Deliverable: Complete exit plan for the 60-day scenario including /vendor-assess exit planning output, emergency RFQ documentation, three drafted communications (internal, vendor transition, alternative vendor outreach), and a post-mortem with at least one specific structural change recommendation with owner and completion date.

Try With AI

Try With AI

Reproduce: Apply what you just learned to a simple case.

I need to build a vendor exit plan for the following scenario:

Vendor: MicroTech Components Ltd
Category: Custom-designed microcontrollers for our IoT product line
Annual spend: £340K
Dependency: Sole-source — no other manufacturer produces to our
specification without an 18-month retooling process
Exit trigger: MicroTech has announced it is ceasing operations
in the microcontroller market in 90 days to focus
on different product lines.
Current safety stock: 6 weeks of production

Generate the exit plan: immediate actions (Days 1-7), short-term
mitigation (Days 8-30), transition plan (Days 31-90), and financial
exposure assessment.

What you are learning: The exit planning output reveals the dependency structure that should have driven earlier action. A sole-source dependency with an 18-month retooling timeline cannot be resolved in 90 days — the exit assessment produces a bridge-and-qualify strategy because the structural problem (no alternative) cannot be fixed within the exit window.

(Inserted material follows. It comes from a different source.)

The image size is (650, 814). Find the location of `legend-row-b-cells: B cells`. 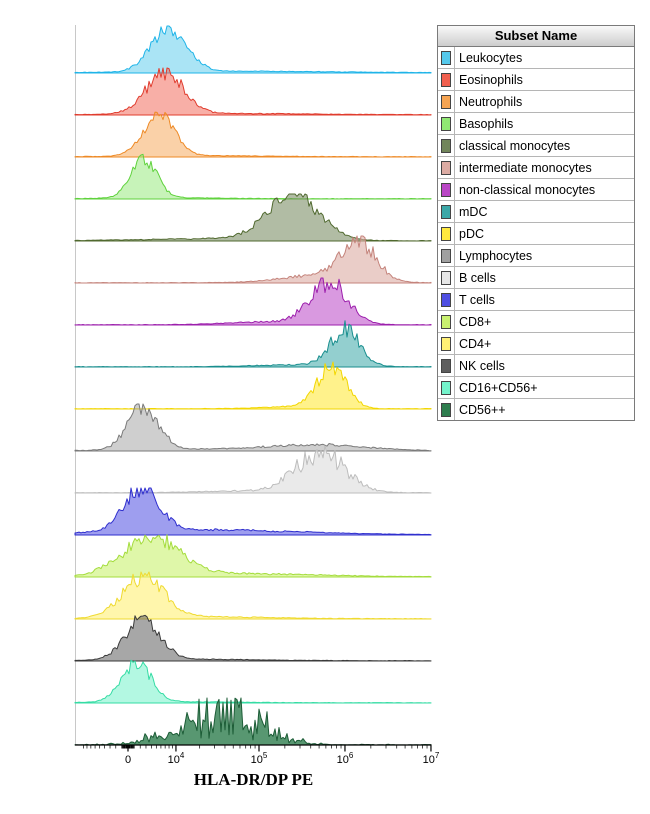

legend-row-b-cells: B cells is located at coordinates (536, 278).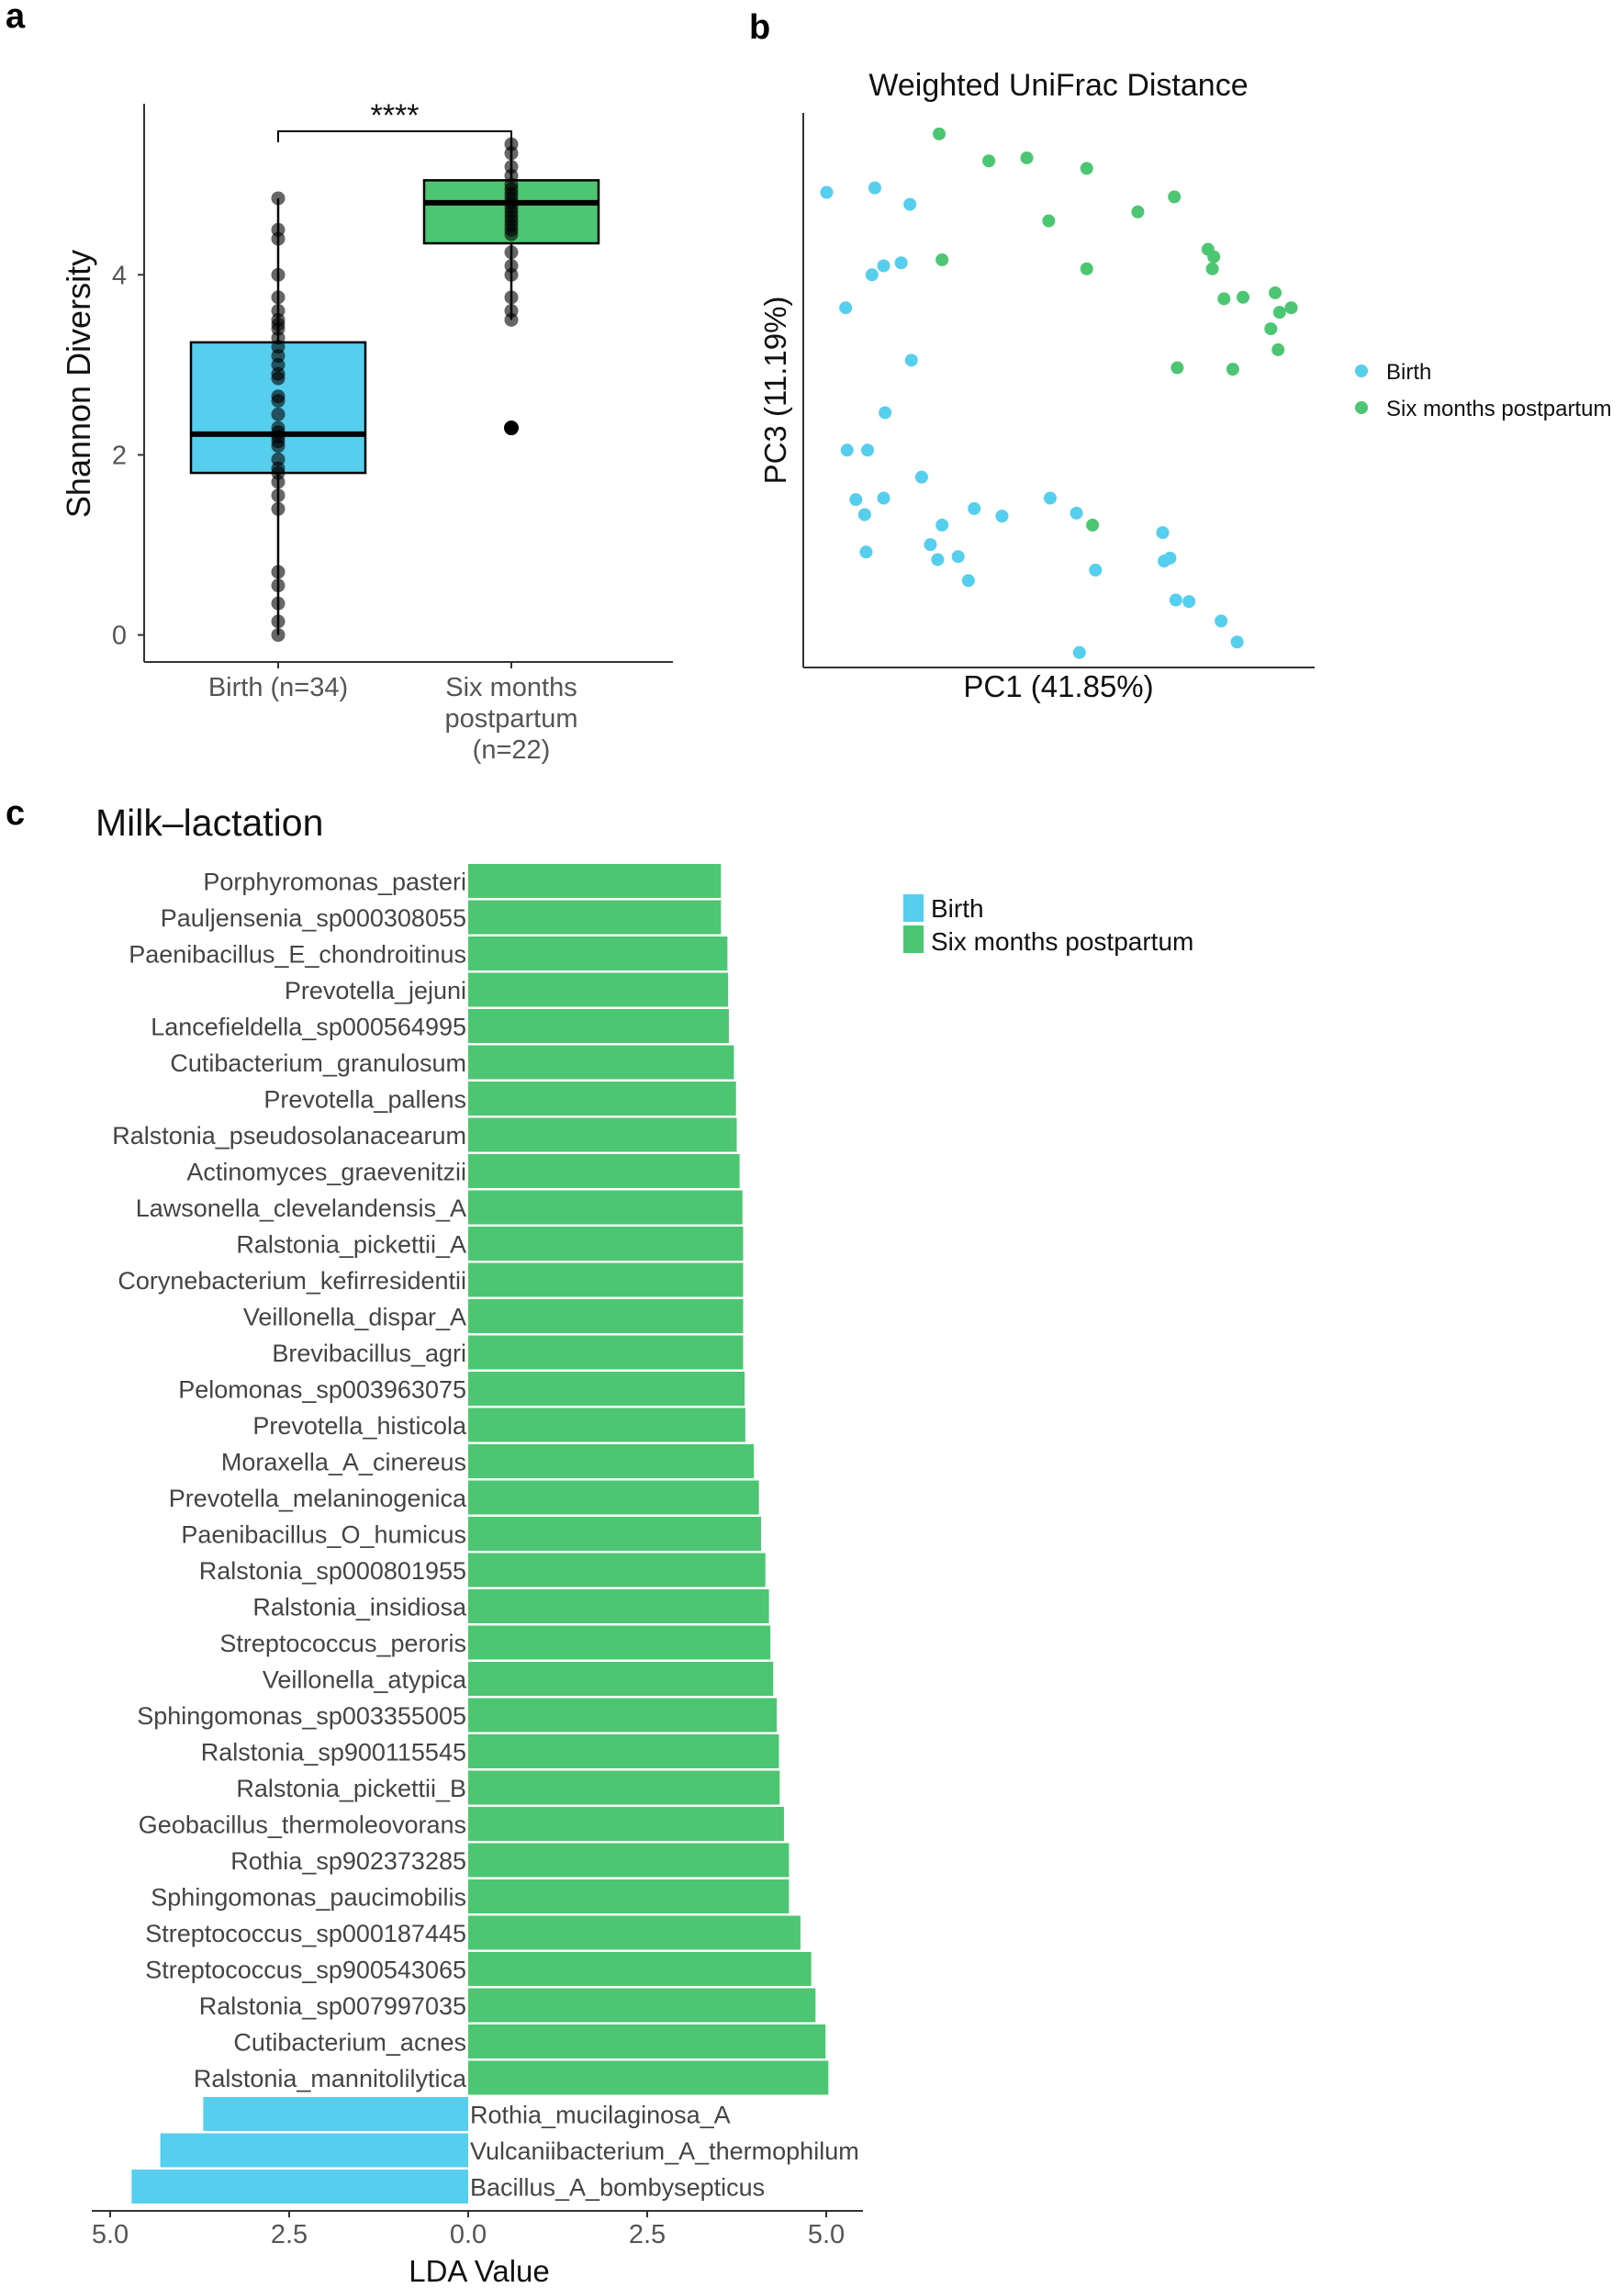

Adapt: Modify the scenario to match your organisation.

Identify the highest-risk vendor in your own organisation —
the one whose failure or exit would cause the greatest operational
disruption with the least mitigation available.

Build a hypothetical exit scenario for that vendor:
- What exit trigger is most likely (financial distress, quality
failure, strategic decision)?
- What is your current safety stock position?
- What communication would you need to send internally within
48 hours of notification?
- What structural change would have made this scenario significantly
less urgent — and why hasn't it been done?

What you are learning: The most uncomfortable part of this exercise is the last question. Most procurement teams know which vendors they should have qualified an alternative for. The gap between knowing and acting is often visible to the CPO only when it is too late.

Apply: Extend to a new situation the lesson didn't cover directly.

Your Vendor Health Monitor sends an alert:
"PrecisionCast Ltd — your sole-source bottleneck vendor for
custom-cast housings — has had three consecutive weeks of OTD
below 80%. In the most recent week, OTD was 65%. No financial
news. No quality rejections. Partial deliveries have increased
to 45% of weekly shipments."

This is not an exit notification. The vendor has not announced
closure. But the operational pattern is concerning.

Answer: (1) Does this require exit planning to begin now?
(2) What is the first communication you send — and to whom?
(3) What procurement actions should be underway within 5 business
days of this alert?
(4) At what point (what signal) would this become a formal exit
scenario?

What you are learning: Exit planning begins before the exit notification arrives. When a Bottleneck vendor shows systematic operational decline, the responsible procurement action is to begin the alternative qualification process immediately — even if the vendor relationship has not formally ended. The goal is to have an alternative ready before you need it, not after.